• ESERCIZI DA SVOLGERE:
1. Rispondi a queste domande sull'intervista a Zaminga:
(a) In quale città è ambientato il video ufficiale di "Pyrex"?
(b) Da dove è stata presa la frase "che tempo fa dentro di te?" del ritornello?
(c) Come si chiama il produttore del brano?
2. Prosegui, per favore, l'intervista a Zaminga a partire dall'ultima frase riportata.

• ESTRATTO DEL TESTO:
* * * * * * *
A tu per tu con il cantautore calabrese Zaminga

Abbiamo raggiunto telefonicamente Samuel Zaminga, in arte semplicemente Zaminga, in occasione dell’uscita del videoclip ufficiale del suo singolo di debutto intitolato “Pyrex“, inserito nella nostra rubrica “Pianeta Indie” qualche settimana fa.

Ciao Samuel, benvenuto su Recensiamo Musica. Partiamo dal tuo singolo di debutto “Pyrex”. Ci racconti del brano e cosa rappresenta per te?

<<Certamente. Ho scritto Pyrex un anno mezzo fa circa, in un momento non proprio radioso, credo che il testo sia abbastanza eloquente a riguardo.  Avevo chiuso da pochi giorni un rapporto importante, non avevo un lavoro e aggiungiamoci l’ansia per l’esame di abilitazione da psicologo, che ho pure cannato, ma dettagli… (piccola curiosità: il “che tempo fa dentro di te?” del ritornello l’ho preso proprio da un manuale di psicoterapia su cui stavo studiando). Le canzoni sono sempre figlie del mood del momento, ma più in generale ‘Pyrex’ vuole essere una retrospettiva sui tempi che viviamo, sul modo con cui ci interfacciamo con la modernità, sulle abitudini malsane (e non) che contraddistinguono, credo, tutti i giovani sulla soglia dei 30 anni, un’età complicata in cui inizi a prendere familiarità coi bilanci>>.

E’ un racconto generazionale, dunque, oltre che personale?

<<‘Pyrex’ penso restituisca uno spaccato di questo disagio generazionale, fatto di inquietudine e di un continuo senso di inadeguatezza rispetto a quello che vivi. E’ la prima vera transizione verso il mondo adulto e tu non sei un adulto fatto e finito, ne ignori i meccanismi, e questo spaventa, ma al tempo stesso, ti incuriosisce ed è sfidante. In studio ha visto la luce in una manciata di pomeriggi sul finire delle scorse vacanze di Natale. L’arrangiamento ce lo avevo in testa subito dopo averla scritta, è nata con una naturalezza disarmante. Io e Lex, il produttore, siamo orgogliosi di questa cosa>>.

Il video ufficiale, ambientato a Torino,  è stato pubblicato su Youtube il 22 marzo. Com’è nata l’idea della sceneggiatura?

<<Al video in realtà c’ho pensato solo dopo la release del brano. E’ nato tutto senza troppi paletti, come il resto del progetto d’altronde. L’immaginario del testo è abbastanza vivido ed ho pensato potesse risultare troppo didascalico e ridondante ripercorrerne le stesse azioni in un videoclip. Mi son detto che era sufficiente un volto, qualcuno che ovviamente avesse cognizione delle suggestioni del brano e i luoghi della città per me più salienti, come i Murazzi  dove sono solito passeggiare, i folkloristici bangla di Vanchiglia e Piazza Santa Giulia (dove si sbocciano i gin tonic del venerdì sera). Pare abbia funzionato, più di 1000 visualizzazioni in appena due giorni! Ho avuto la fortuna e l’onore  di conoscere Arianna, la protagonista del video, presentatami da due amici appena qualche settimana prima delle riprese, che ha saputo restituire con una genuinità assoluta quella che era la mia idea estetica di base insieme a Simone Straq, che ha curato le riprese e il montaggio e Alessio Consoli e i Cineska, un collettivo  di videomaker torinesi d’adozione, come me, che vanta già collaborazioni ben più importanti della mia, alcune di queste con artisti già affermati nell’airplay nazionale>>.
* * * * * * *
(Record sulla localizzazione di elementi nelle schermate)
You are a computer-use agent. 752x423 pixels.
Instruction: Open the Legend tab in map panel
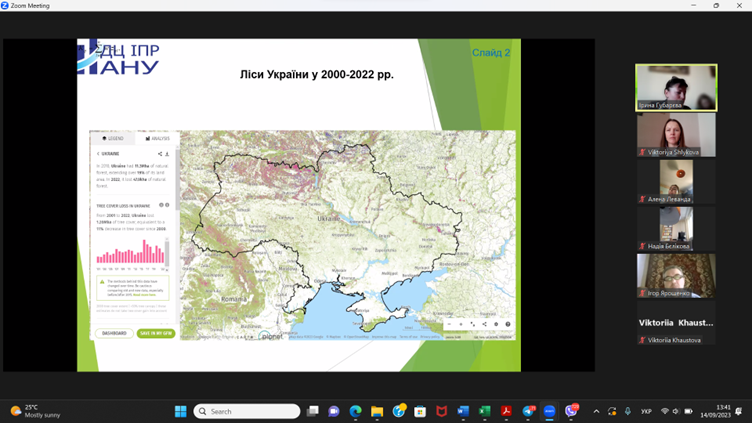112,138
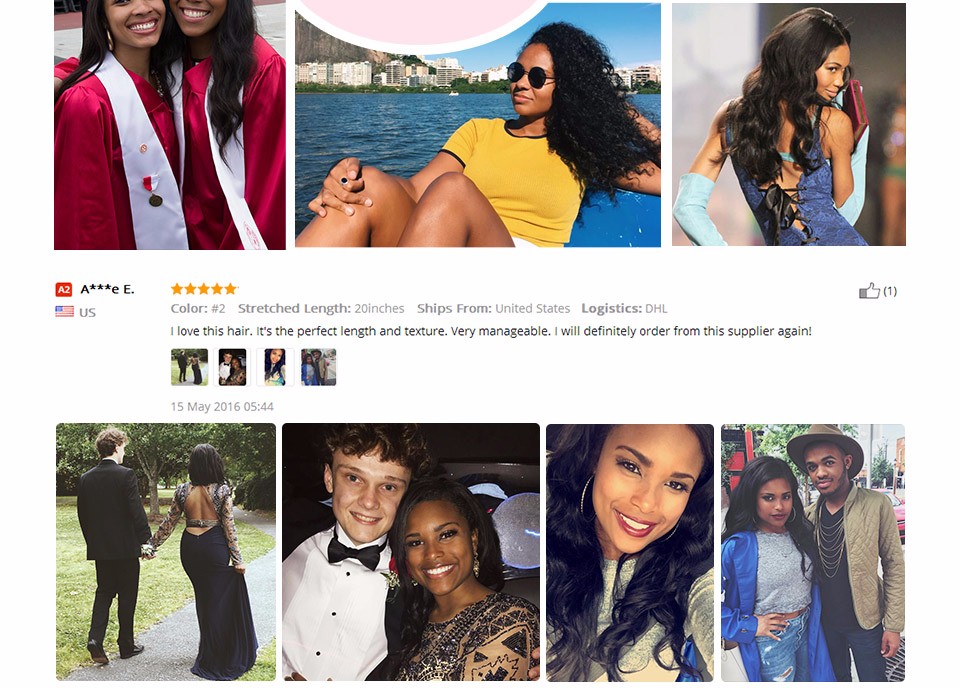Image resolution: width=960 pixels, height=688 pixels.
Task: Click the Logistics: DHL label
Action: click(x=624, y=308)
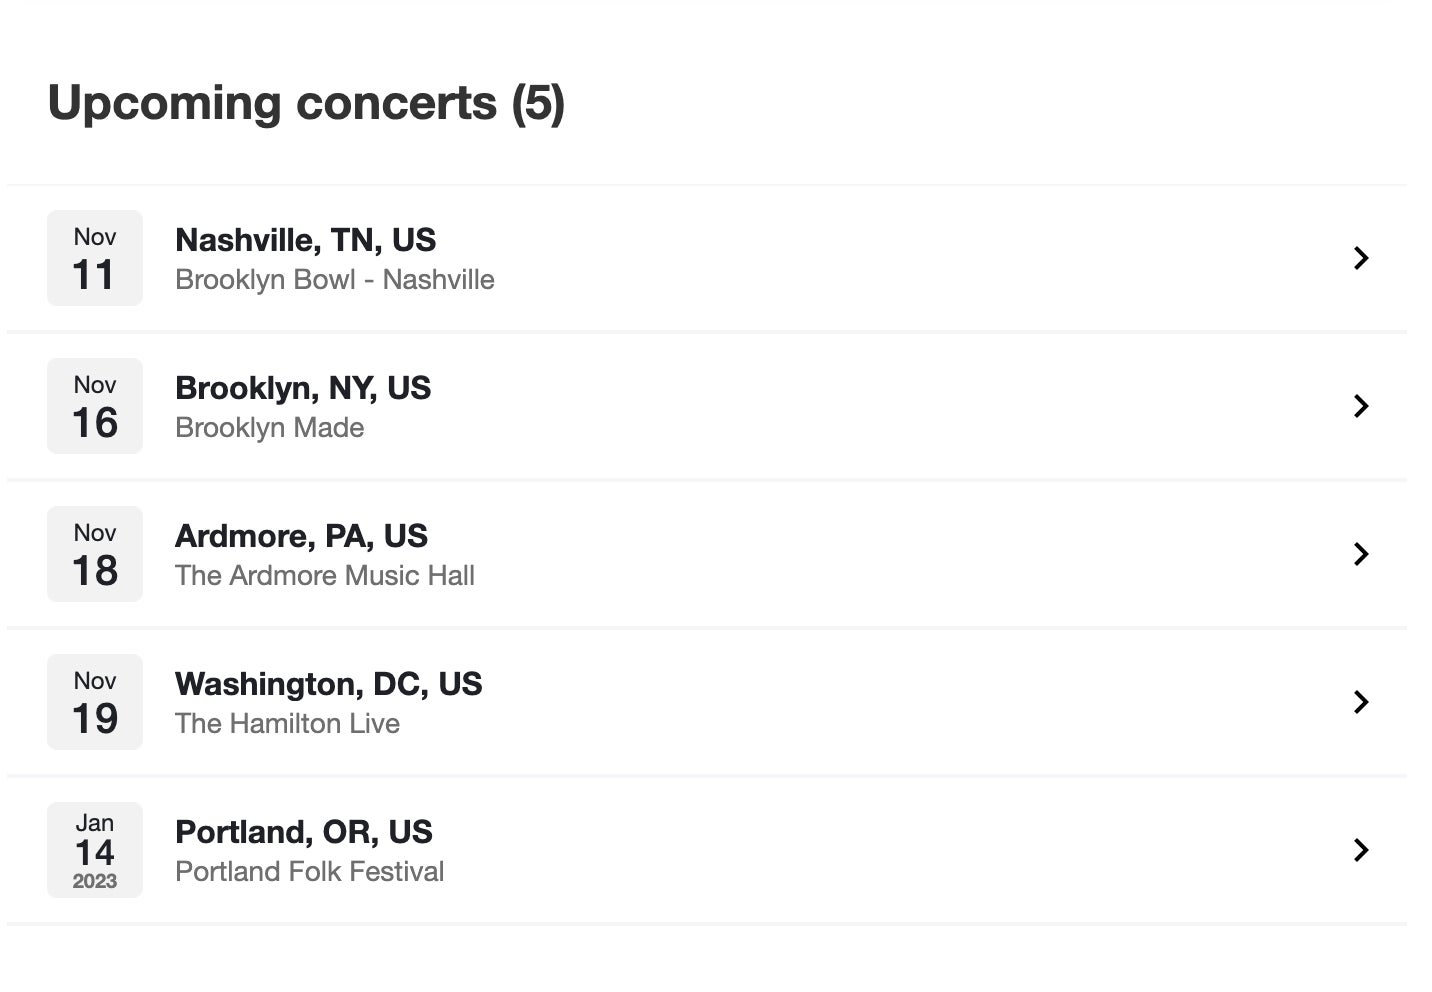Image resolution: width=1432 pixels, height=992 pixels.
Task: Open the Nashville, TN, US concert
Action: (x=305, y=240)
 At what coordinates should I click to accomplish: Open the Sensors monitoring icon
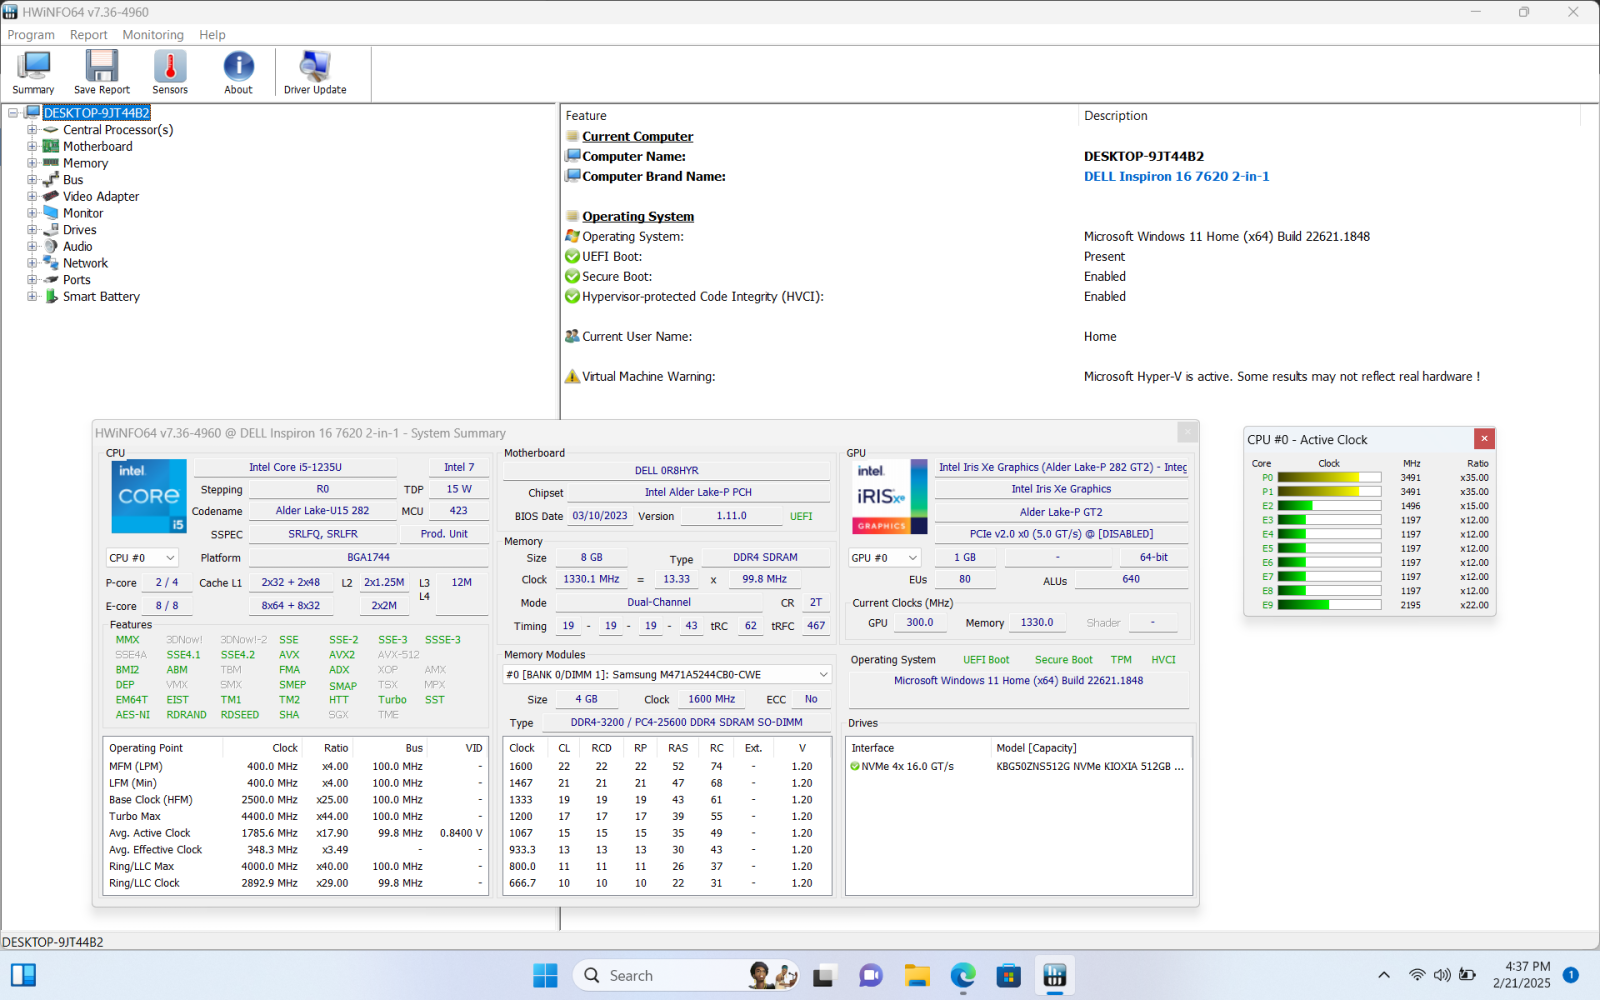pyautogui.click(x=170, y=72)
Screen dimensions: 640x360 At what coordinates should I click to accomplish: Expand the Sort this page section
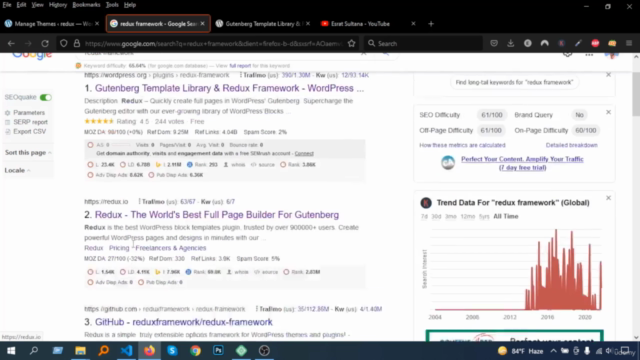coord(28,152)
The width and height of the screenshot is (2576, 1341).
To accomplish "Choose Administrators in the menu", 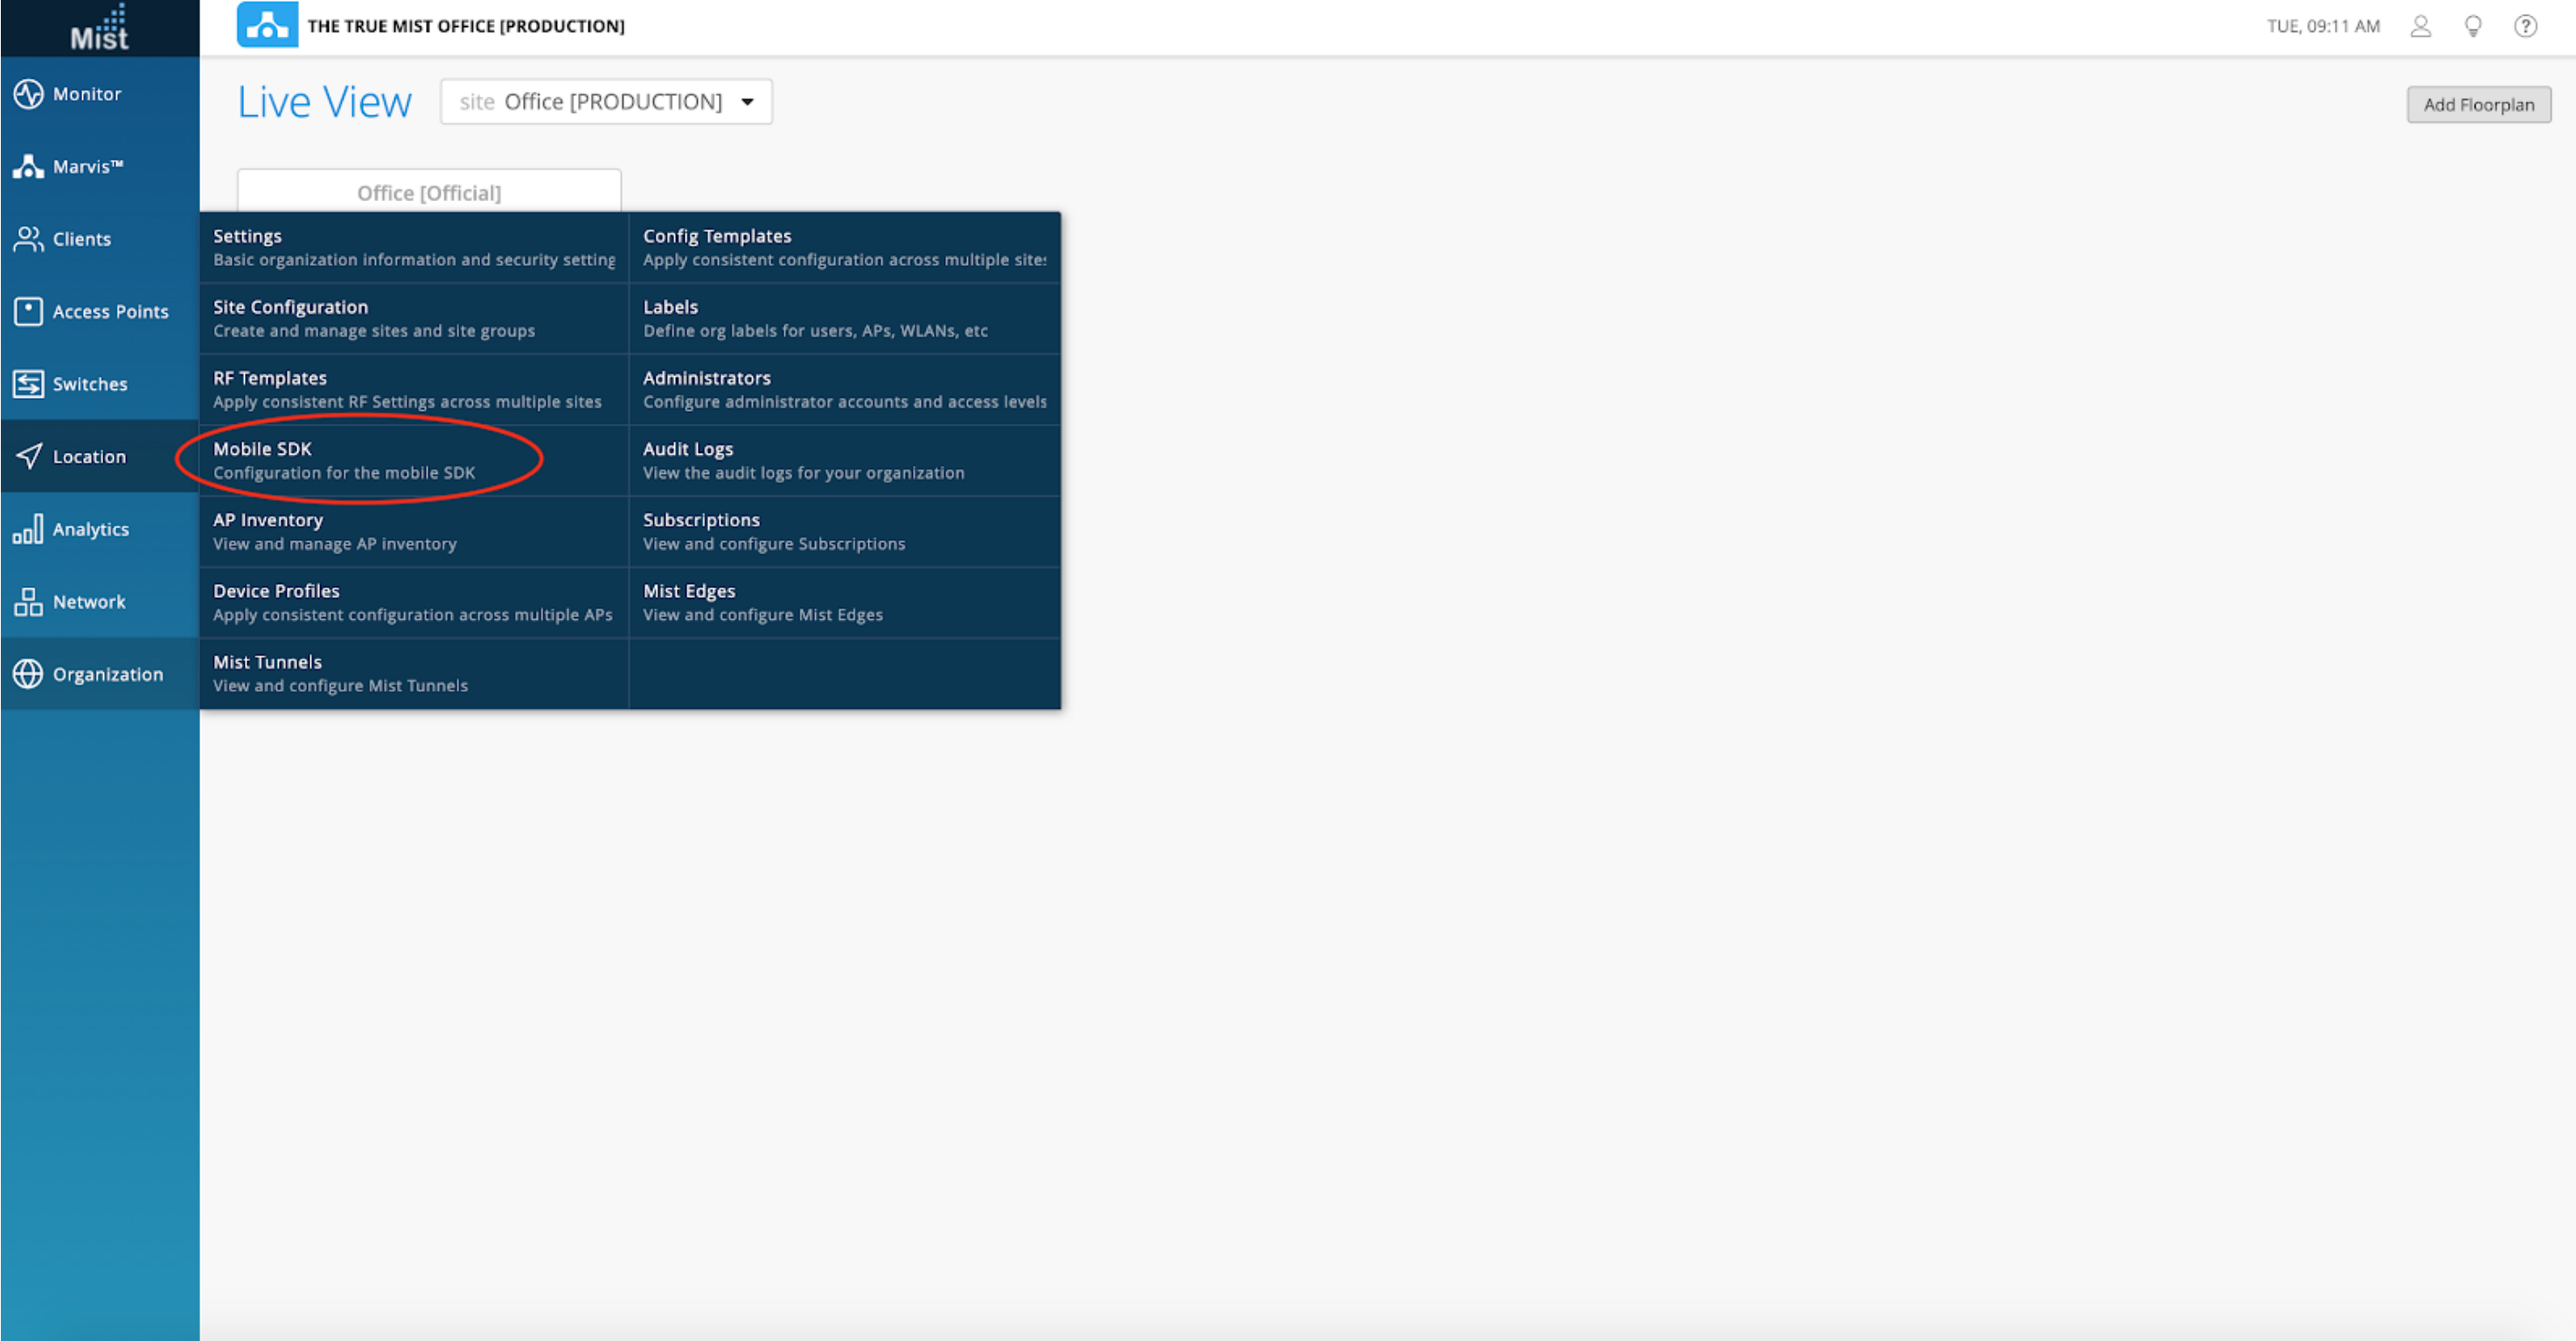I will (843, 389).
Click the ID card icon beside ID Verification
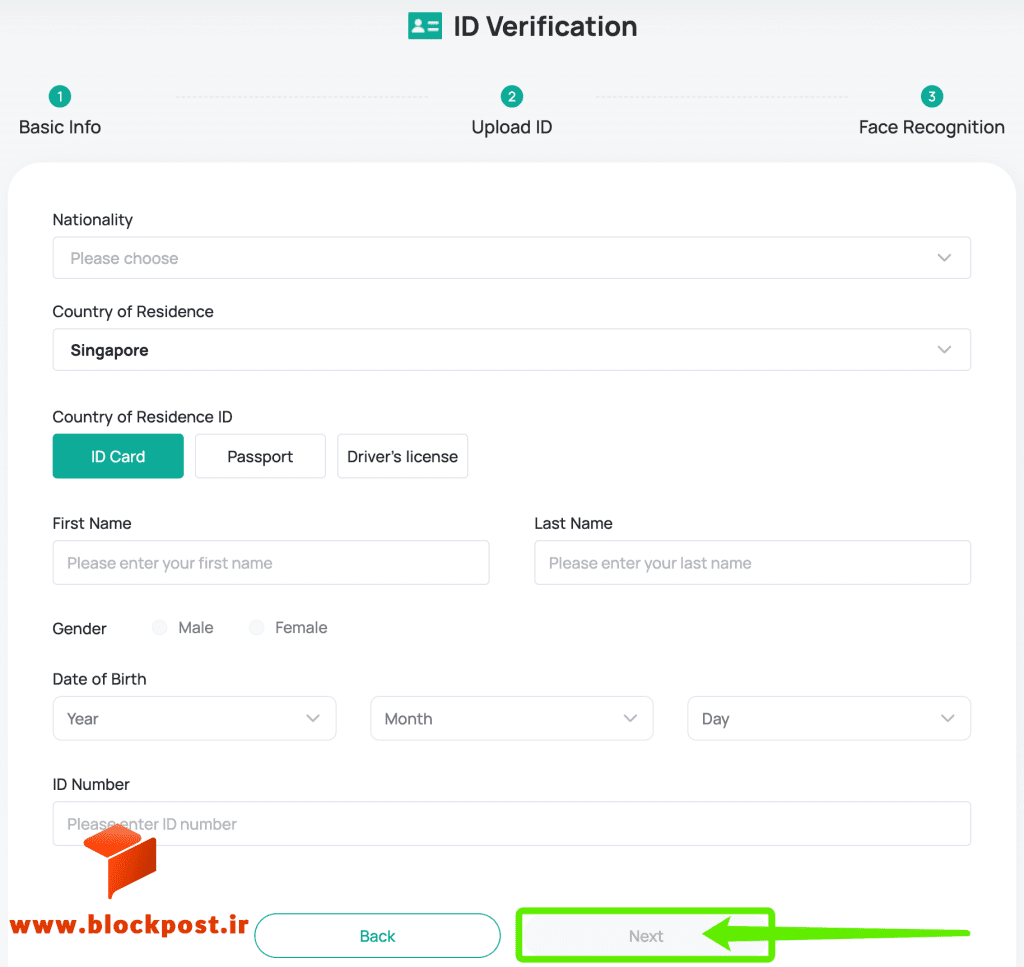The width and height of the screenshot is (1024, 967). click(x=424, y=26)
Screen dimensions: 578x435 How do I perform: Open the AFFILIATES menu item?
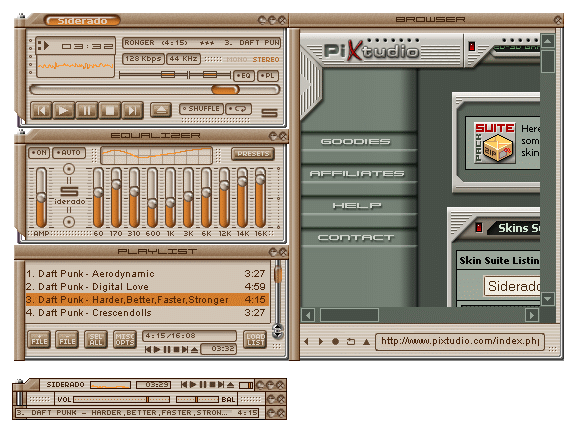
* * * * * * *
• SOLUZIONI:
1.
(a) A Torino.
(b) Da un manuale di psicoterapia su cui Zaminga stava studiando.
(c) Lex.

2.
Sei nato e cresciuto a Reggio Calabria ma vivi a Torino da sei anni. Com’è stato il distacco? Cosa ti porti dietro dalla Calabria?

<<Beh, inizialmente è stata dura come lo è un po’ per tutti, suppongo. Quello di Reggio è un contesto abbastanza lontano da quello sabaudo e delle grandi città più in generale. La provincia ha questa cosa di farti sentire in qualche modo sempre parte attiva di un ingranaggio. Io sono cresciuto in un quartiere popolare, tutti quanti sanno tutto di tutti. Questo non è sempre un bene ovviamente, ma a me ha dato sempre molta sicurezza e un senso di appartenenza che qui è arrivato solo dopo qualche anno e con non pochi sacrifici. Ma ora posso dire che Torino è casa mia, esattamente come Reggio. Della mia terra mi porto dietro l’eterna nostalgia del mare, forse banale come cosa ma dannatamente reale, la sacralità dell’ospitalità che per me è proprio legge di natura perché a chi viene a trovarti non devi solamente garantire vitto e alloggio ma regalare un’ esperienza, e l’importanza della condivisione: i calabresi sono maestri in questo: sicuramente il popolo più empatico e solidale che conosco>>.

Quali sono state le influenze musicali che più hanno contribuito alla tua formazione?

<<Troppo facile. I Beatles su tutti. Sono una specie di maniaco, sai? Credo che la musica pop oggi non esisterebbe per come la conosciamo senza i Fab Four. In anticipo su ogni tendenza, musicale ed estetica. Nessuno ha mai fatto e farà di meglio. Scontato ma vale sempre la pena ribadirlo. Nel mio Olimpo ci sono poi i Radiohead, che suonano come forse i Beatles avrebbero fatto oggi. Gli Oasis sono poi il simbolo della mia infanzia/adolescenza.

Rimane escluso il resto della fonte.